**What this task involves**
Quote these lines exactly: the one that holds "Image resolution: width=1200" and every line after it to the end of the material below. Skip pictures.

**Available data**

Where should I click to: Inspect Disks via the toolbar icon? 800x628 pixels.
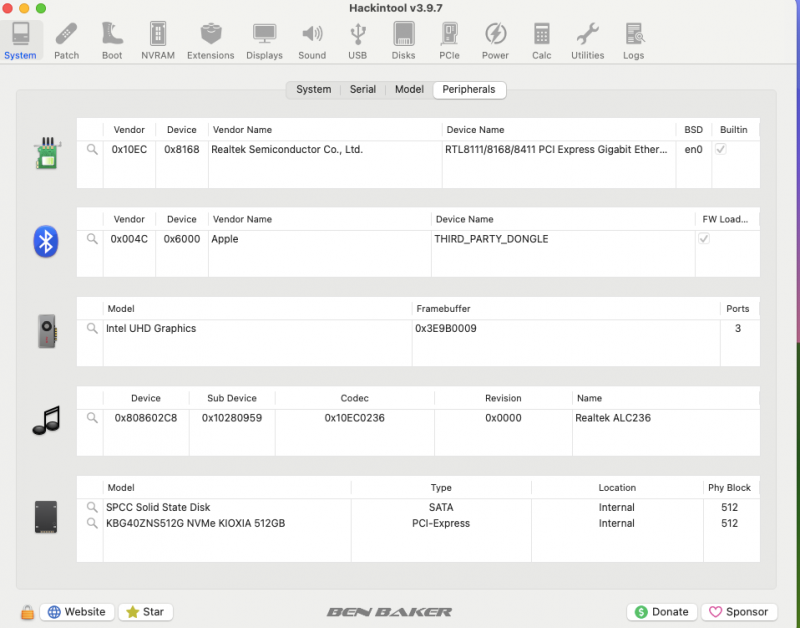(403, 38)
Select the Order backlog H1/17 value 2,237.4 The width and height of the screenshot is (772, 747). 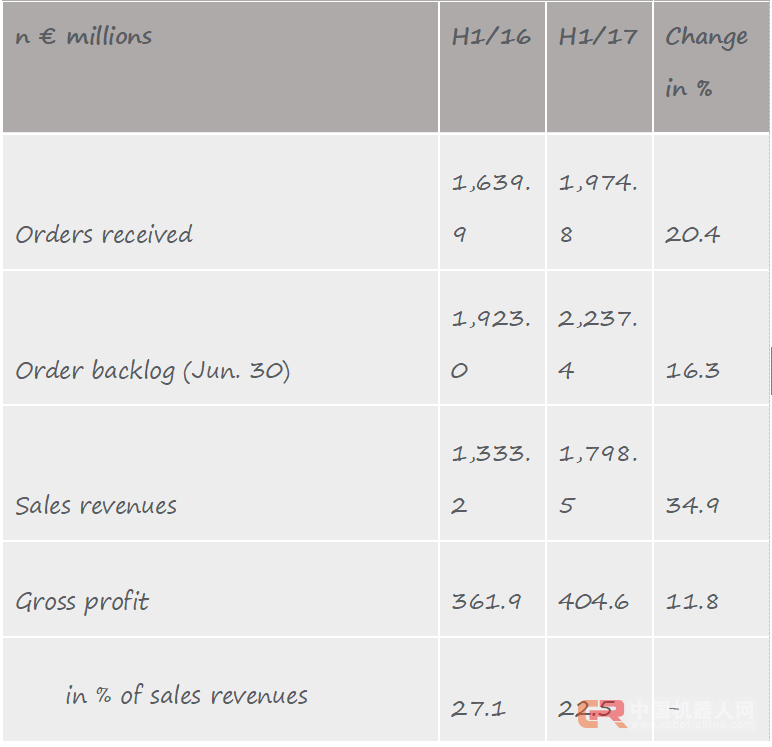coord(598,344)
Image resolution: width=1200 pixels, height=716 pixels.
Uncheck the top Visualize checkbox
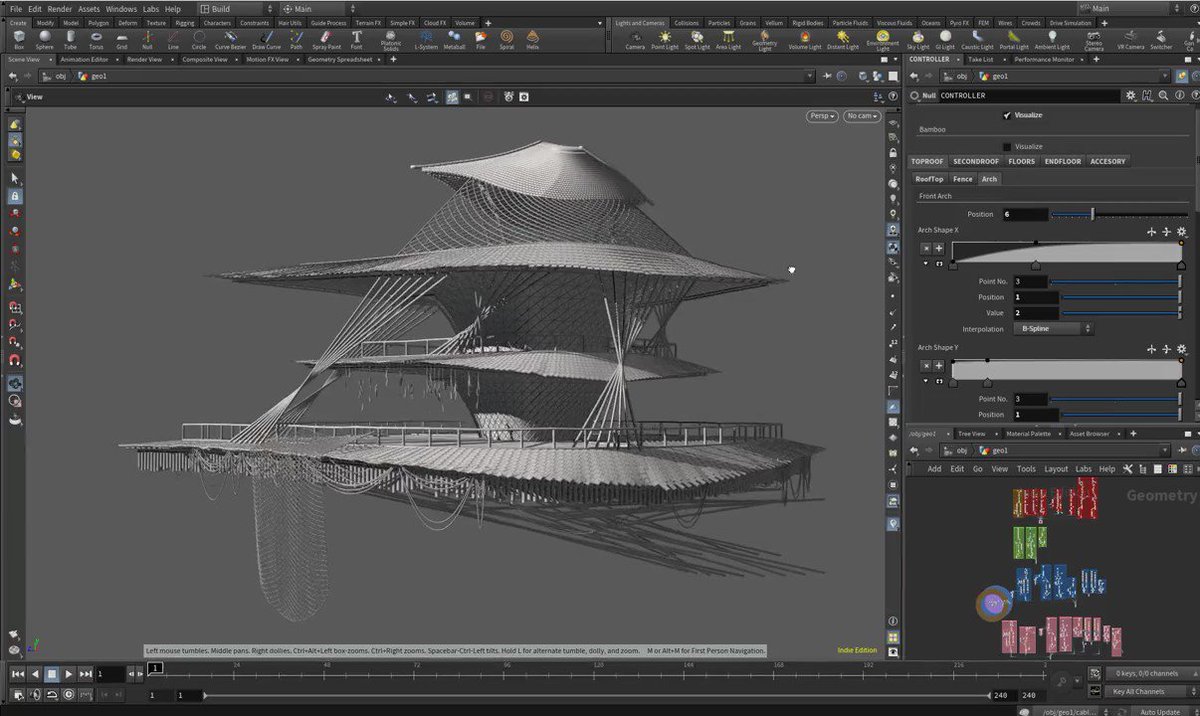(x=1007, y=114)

**Result of this exercise**
Image resolution: width=1200 pixels, height=716 pixels.
Uncheck the top Visualize checkbox
(x=1007, y=114)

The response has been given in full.